Relating SMOKE power plants to EPA's eGRID power plants

I have two datasets- both of which supposedly document EGU’s (Energy generating units) over CONUS, which I am trying to ‘mesh’. By meshing, I mean draw a one-to-one connection between EGU’s in eGRID power plant database (2018 or 2019), and EGU’s as documented by SMOKE using ORIS identification codes.
Since SMOKE does not classify EGU’s using renewable energy sources as their primary fuel type since they are non-emitting EGU’s, I have filtered out all renewable EGU’s in the eGRID dataset, as well as those that are classified as anything but operational (‘OP’). However, the number of independent ORIS codes reported in various SMOKE files is significantly different than the number of individual ORIS codes reported in the eGRID dataset, as well as varying amongst themselves.

EPA eGRID_2018_file: 4000+ individual ORIS codes

ptegu_file: 3162 individual ORIS codes
cemsum file: ~1400 individual ORIS codes
orisdesc_04dec2006: 2229 individual ORIS codes

Does anyone know why these numbers aren’t equating, or where I can get a definite list of every EGU that SMOKE uses?
Why don’t the cemsum, ptegu, and orisdesc files (all SMOKE-related files) have at least roughly equal lengths/dimensionalities if they’re all being used by SMOKE?

Note: The term individual ORIS ID is used, because any/all redundant ORIS ID’s (because of power plants containing multiple active boilers, and thus the same ORIS ID per boiler/generator) have been reduced to one representative ORIS ID to represent power plants (with x amount of boilers), or individual lat/lon pairs, for all four aforementioned files.

1 Like

To solve this, ORIS IDs were matched through the FF10 file and PSRC file. ~1/2 of the Oris codes were in the ff10 file in a column other than the ‘oris_facility_id’, and the other ~1/2 happened to be in the PSRC file. However, cross analyzing the eGRID dataset and the newly matched ORISID - PTEGU file, there seems to be some additional, active boilers in the eGRID dataset that are not in the PTEGU file.

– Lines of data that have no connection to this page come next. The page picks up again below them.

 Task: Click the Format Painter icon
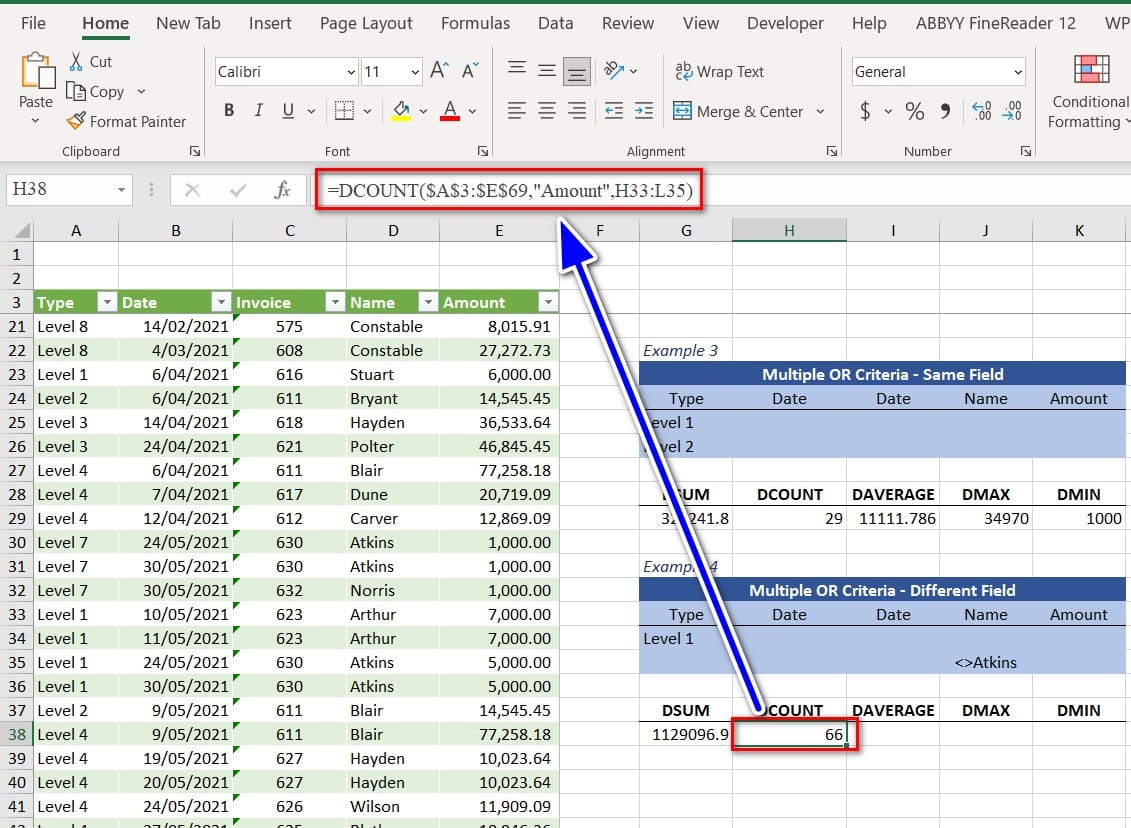tap(76, 121)
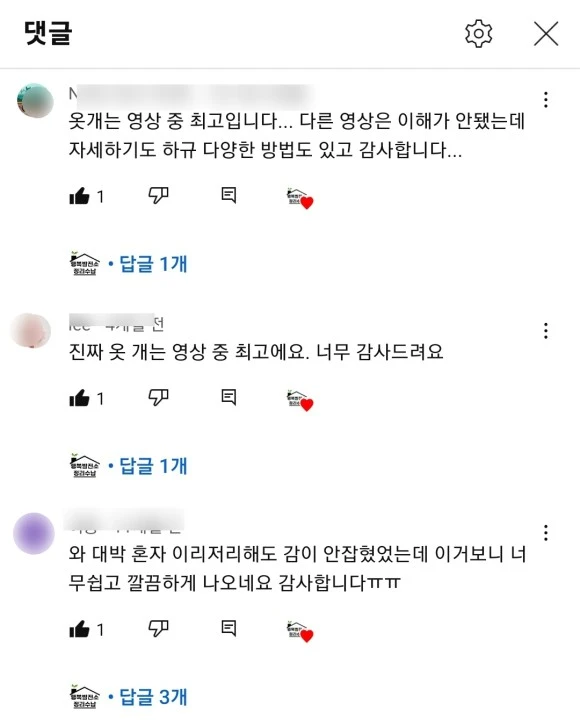Expand 답글 1개 under the first comment

coord(153,264)
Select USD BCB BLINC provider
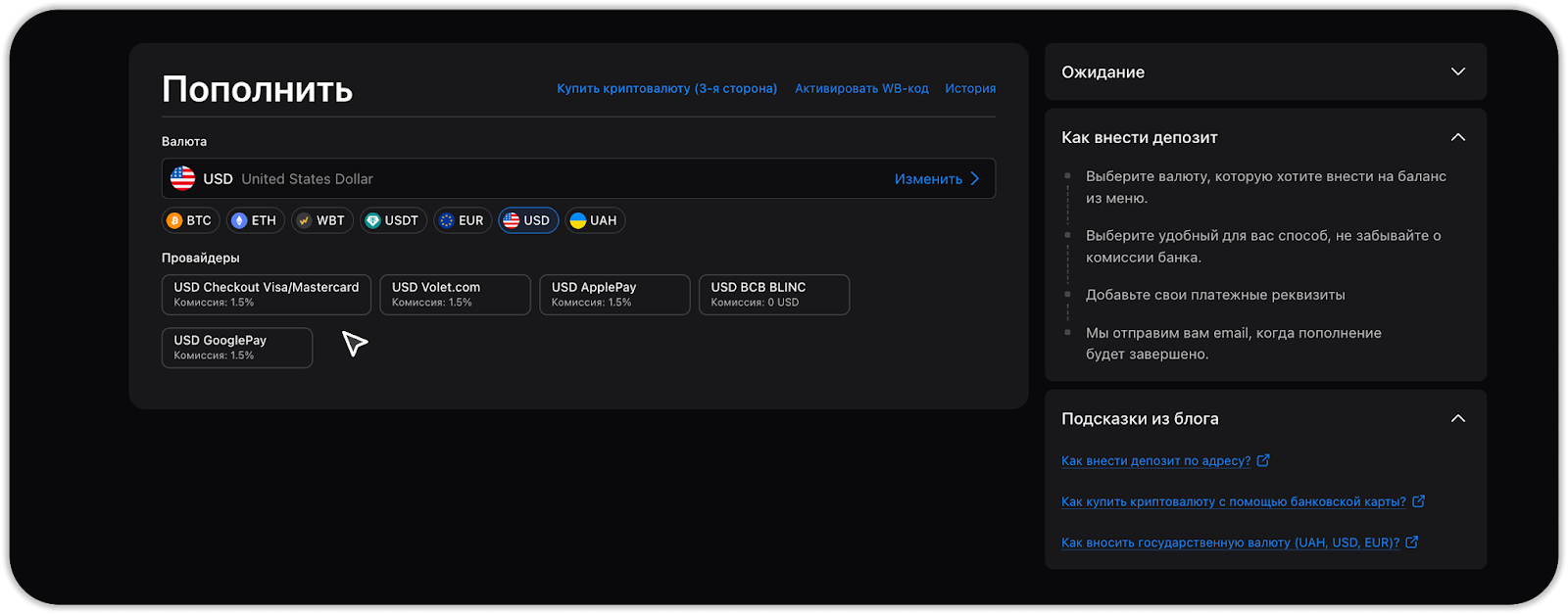This screenshot has height=614, width=1568. click(773, 294)
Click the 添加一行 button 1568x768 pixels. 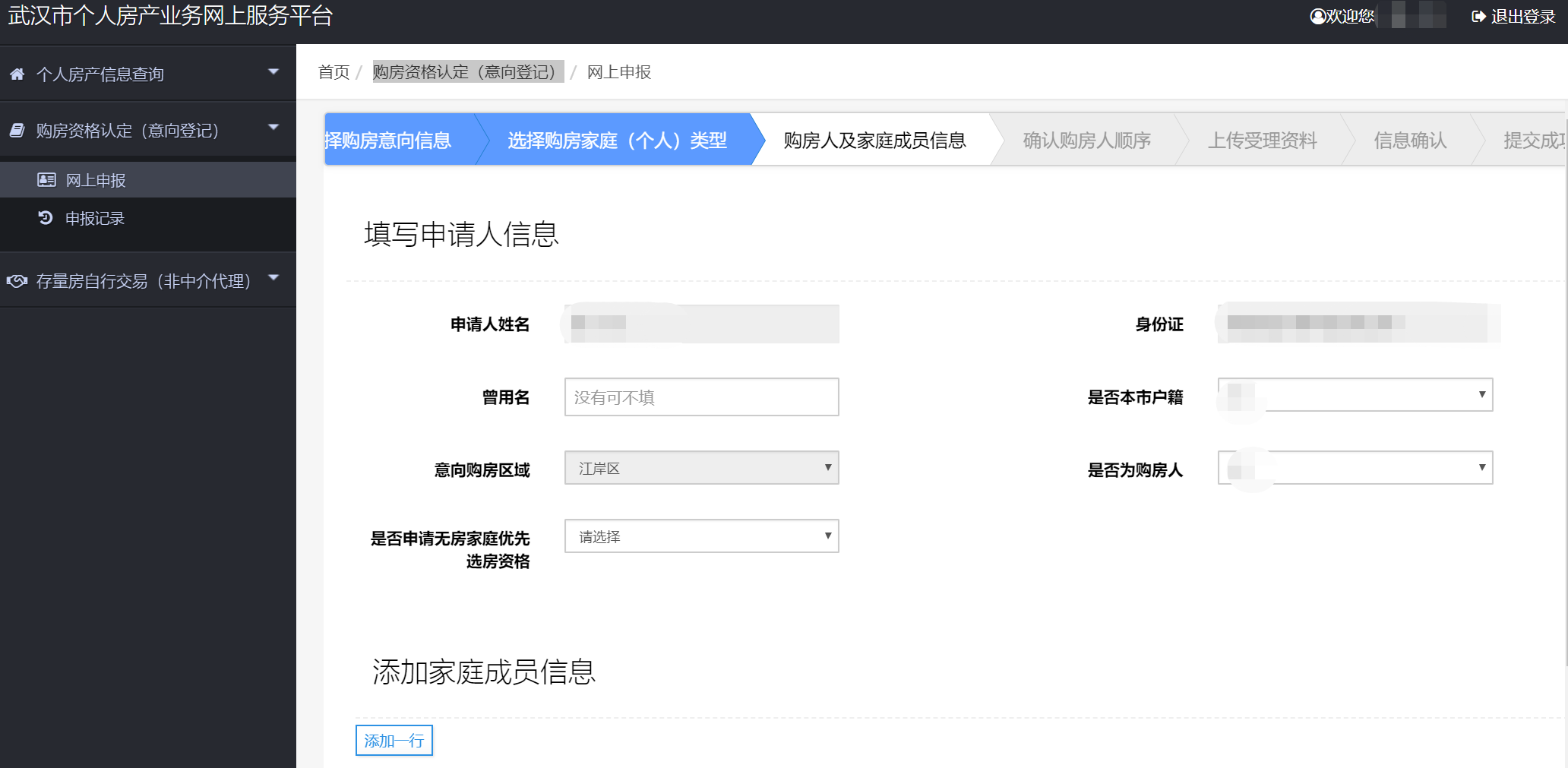coord(394,741)
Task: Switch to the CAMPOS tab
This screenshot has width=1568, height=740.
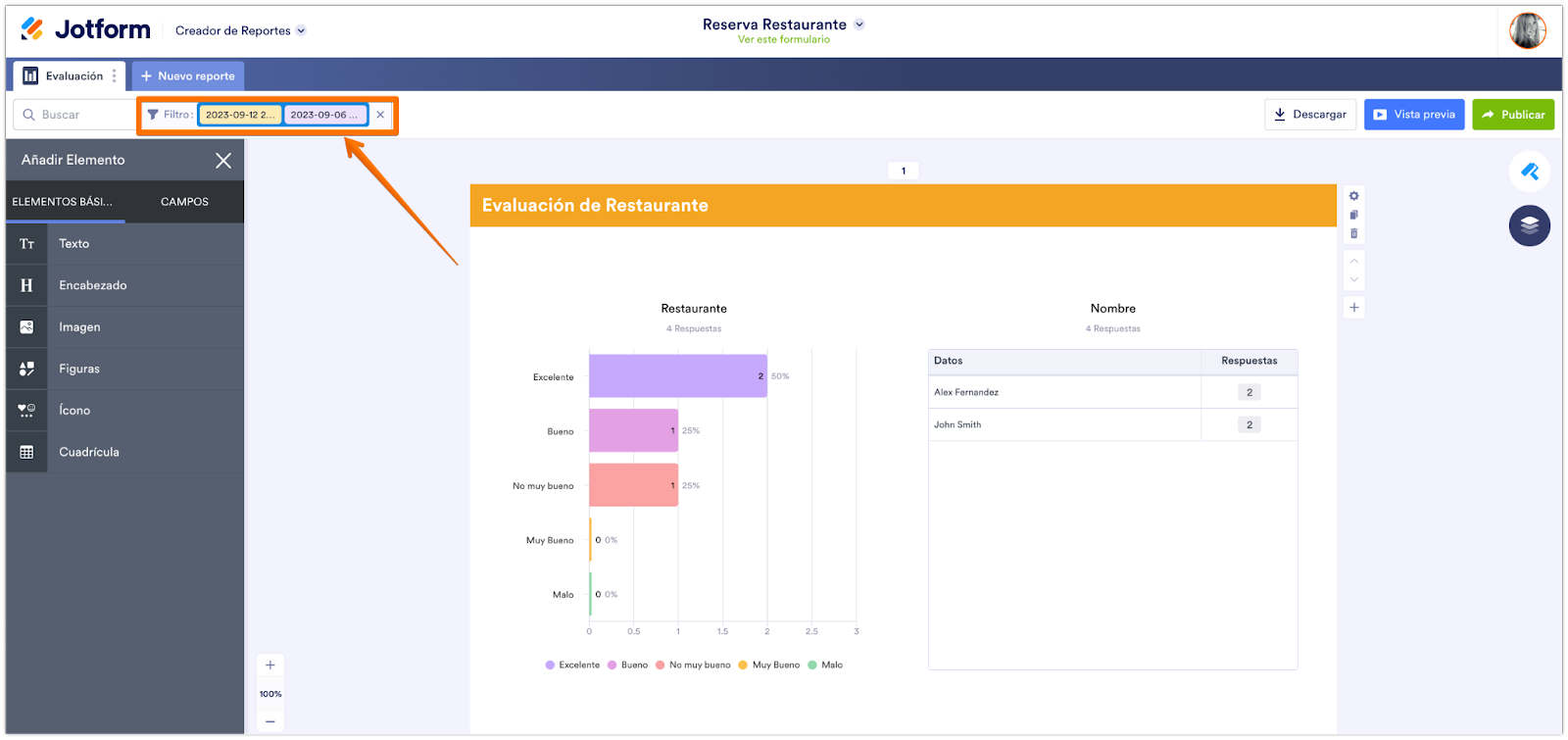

EGRID contains every unit that contributes power to the grid according to the EIA. This is a broader set of units than what goes into the EGU inventories we use for modeling because only the units with a NEEDS IDs and CAP emissions are selected for the EGU inventories. There are some units with known ORIS IDs that are not selected for the EGU sector because they are not in NEEDS and there are other units that are not matched to ORIS IDs but could be.

The cemsum file only contains those units with hourly monitor data reported to CAMD and available in the yearly hourly CEMS data, which is an even smaller subset of the units that contribute to the grid. The ORIS description file (orisdesc) is something that we don’t consistently update because it is rarely used.

EGRID has a page where they are publishing an ORIS->EIS ID crosswalk and the script that they use to create it:

https://www.epa.gov/airmarkets/power-sector-data-crosswalk

There are also issues related to 1-1 unit mappings between eGRID / ORIS and EIS. We have a cross work that includes NEEDS IDs here:

ftp://newftp.epa.gov/Air/emismod/2016/v1/reports/EGU/egu_2016_2023_2030_NEEDS_NEI_ERTAC_xref_13jun2019.xlsx

Often but not always ,the NEEDS ID is a concatenation of the ORIS facility and boiler IDs.

1 Like

It doesn’t sound like you have a further question – if you do please repeat it. The eGRID and ptegu won’t fully match – we base our matching off of the NEEDS database.